### [Task data]
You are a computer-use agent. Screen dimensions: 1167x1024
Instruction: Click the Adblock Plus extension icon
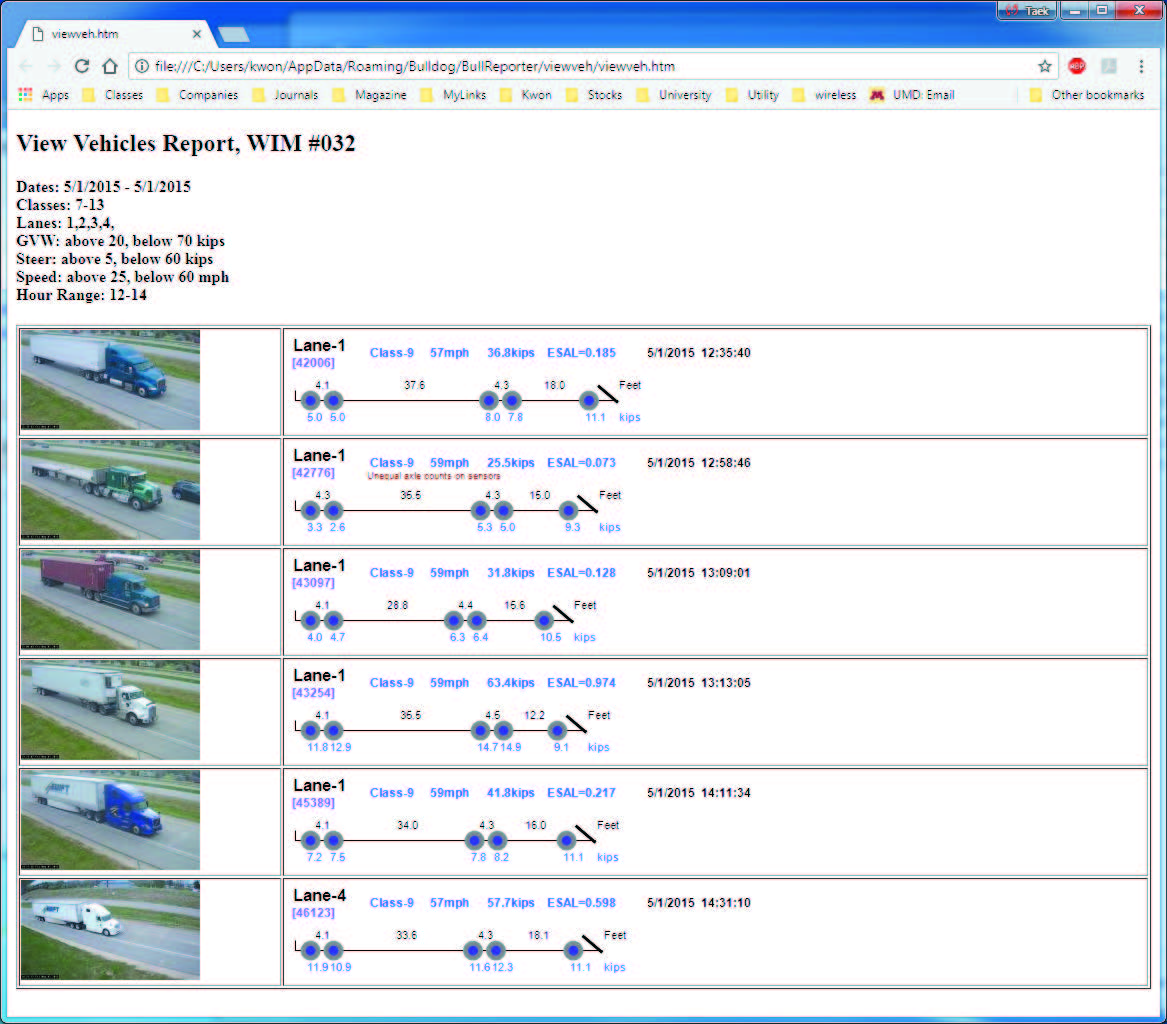(1077, 66)
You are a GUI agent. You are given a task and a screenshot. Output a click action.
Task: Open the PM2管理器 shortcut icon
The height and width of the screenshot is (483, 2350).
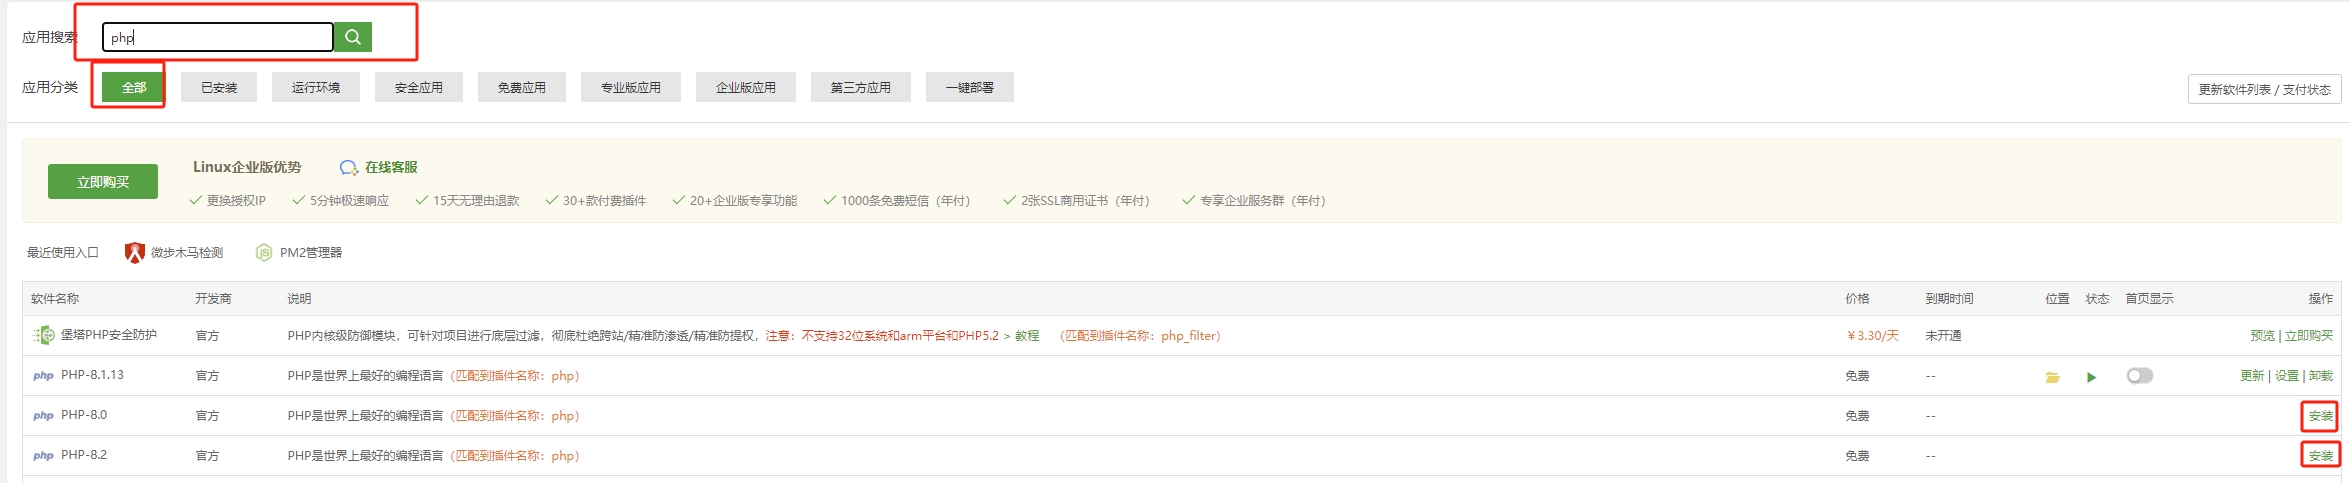point(264,253)
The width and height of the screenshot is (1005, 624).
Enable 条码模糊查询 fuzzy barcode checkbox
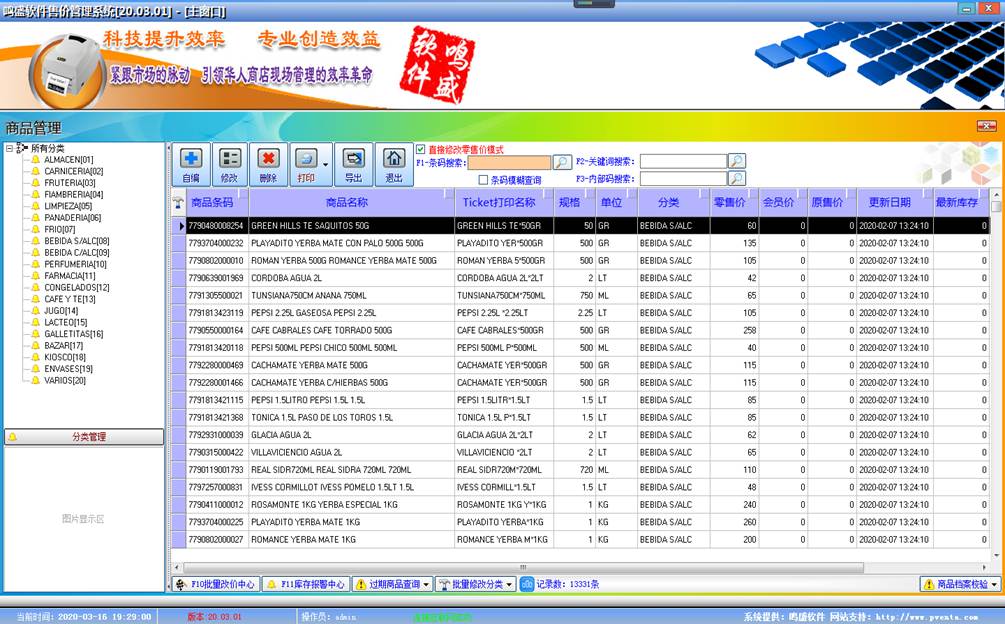tap(483, 180)
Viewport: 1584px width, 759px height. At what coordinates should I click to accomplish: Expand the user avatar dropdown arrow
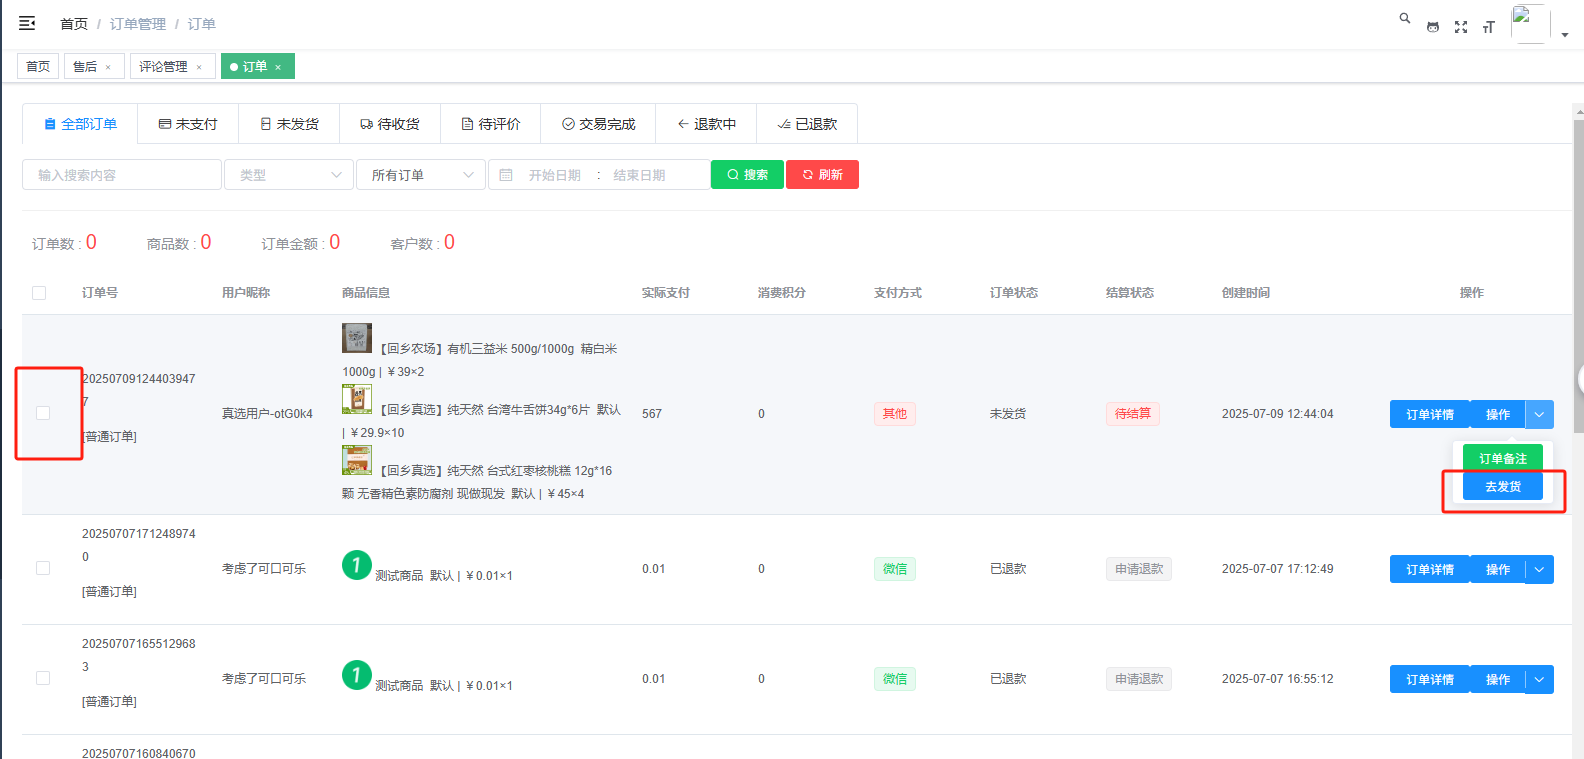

### [Exercise]
Each entry above must be duplicated precisely; none of the pictures may be included.

### [Answer box]
You are a computer-use agent. Screen dimensions: 1167x1024
Instruction: Click the Adblock Plus extension icon
(1077, 66)
You are a GUI agent. You are given a task and a screenshot. Output a click action.
Task: Open the PM2管理器 shortcut icon
The height and width of the screenshot is (483, 2350).
point(264,253)
The width and height of the screenshot is (1005, 624).
Enable 条码模糊查询 fuzzy barcode checkbox
tap(483, 180)
Viewport: 1584px width, 759px height. At what coordinates should I click to accomplish: Expand the user avatar dropdown arrow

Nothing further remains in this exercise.